Ein kurzes Beispiel: 2008 sah es zu Beginn des Jahres für einige Zeit nicht so aus, als seien die diesjährigen Mindesteinnahmen abgedeckt. Als ich dies wissend aufgewacht bin, schilderte ich kurz und knapp im Gebet meine Situation und bat Gott um Hilfe. Darauf hin machte ich mir einen Kaffee und ging wie jeden Morgen zu meinem Schnittplatz. Dort wartete eine Mail auf mich, mit welcher ein Brautpaar mich buchte. Dies war eine der teuersten und schönsten Produktionen in meiner bisherigen Laufbahn. Dieses Paar hatte sich monatelang nicht gemeldet nach Angebotslegung. Zufall das die Buchung gerade an diesem Morgen kam?

Ein anderes Beispiel: Nichts ist für einen Hochzeitsfilmer ein größerer Albtraum, als nicht pünktlich zur Trauung zu erscheinen. Ich kenne Kollegen die kalkulieren supercool und verwirklichen immer eine Punktlandung. Andere fahren prinzipiell einen Tag vorher zum Drehort. Ich siedele mich irgendwo in der Mitte an, mit leichter Tendenz Richtung Punktlandung. Zu spät gekommen bin ich - Gott sei dank ;-) - noch nie. Aber einmal war es echt knapp. Grund war - wie er es ist immer ist - ein Stau. Ich stand fest, nix ging vorwärts und mein Navi zeigte irgendwas von 20 min Verzögerung an. Ich begann zu schwitzen, überlegte welcher meiner Kollegen hinter dem endlos scheinenden Stau wohnte, suchte hypernervös in meinem Handy. Doch dann besann ich mich und fing an ein Stoßgebet zu sprechen. Ob ihr es glaubt oder nicht: ich war noch nicht zu Ende mit dem Gebet und vor meinen Augen löste sich der Stau in Luft auf. Ich kam 10 min vor der Trauung an und drehte einen meiner besten Filme überhaupt. Auch Zufall?

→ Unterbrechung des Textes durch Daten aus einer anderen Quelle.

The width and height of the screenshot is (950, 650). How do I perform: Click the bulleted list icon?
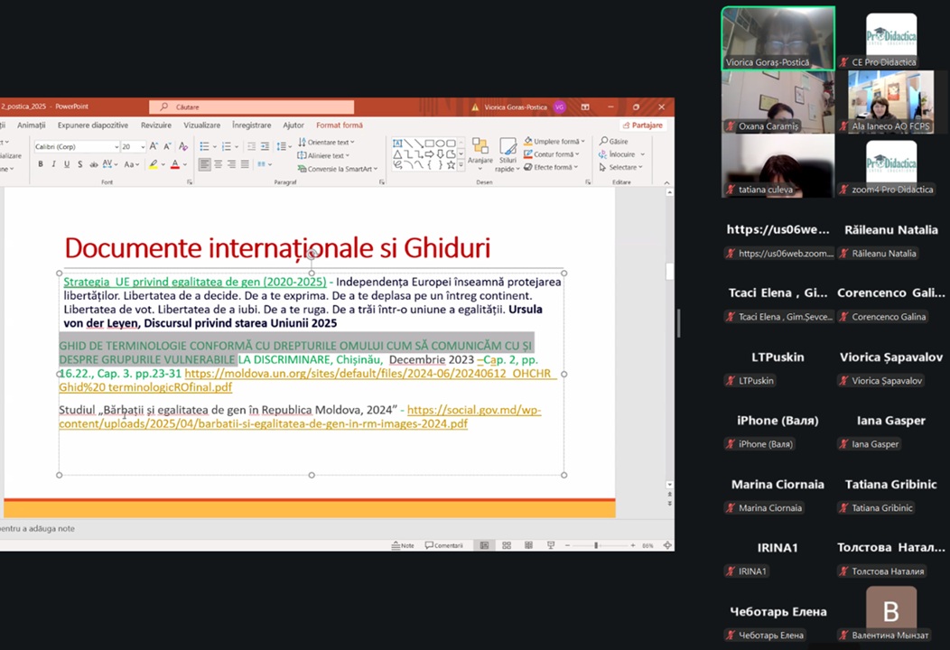[x=204, y=146]
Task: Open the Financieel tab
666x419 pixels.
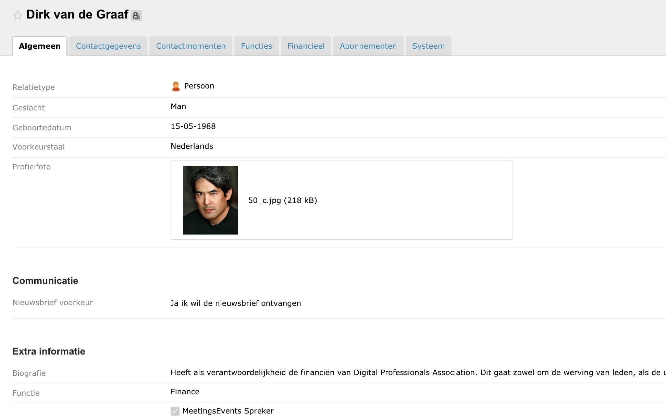Action: tap(306, 46)
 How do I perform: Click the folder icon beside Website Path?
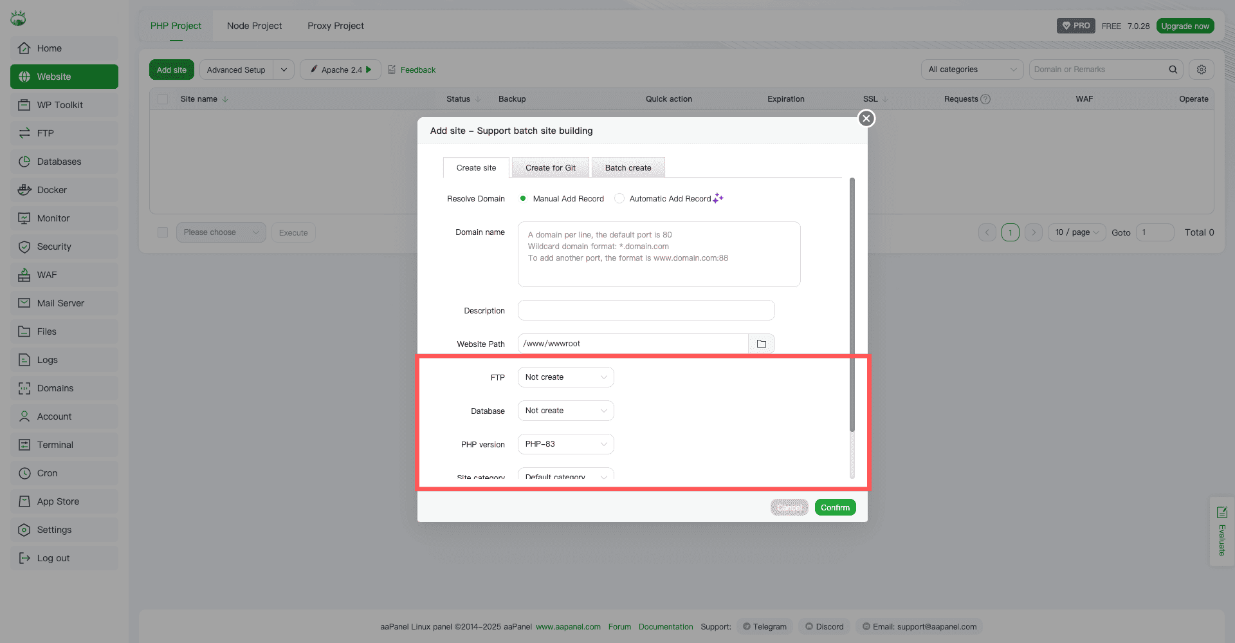click(762, 344)
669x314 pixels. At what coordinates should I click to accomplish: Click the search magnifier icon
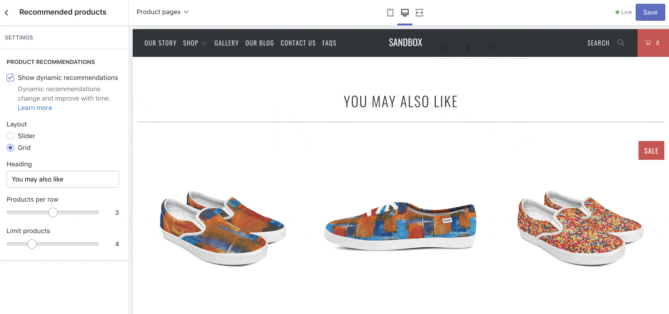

Derlei könnt ich zig stories erzählen, aber ich komme lieber auf die Drehsituation bei kirchlichen Hochzeiten zurück. Ihr werdet mich wohl auch in Zukunft nicht erwischen, dass meine Lippen das Vater Unser mitsprechen, während ich mich hinter der Kamera verstecke. Aber im Stillen bete ich fast immer zu irgendeinem Zeitpunkt der Zeremonie für meine Brautpaare mit. Sehen wird das keiner, aber darauf kommt es ja auch nicht an.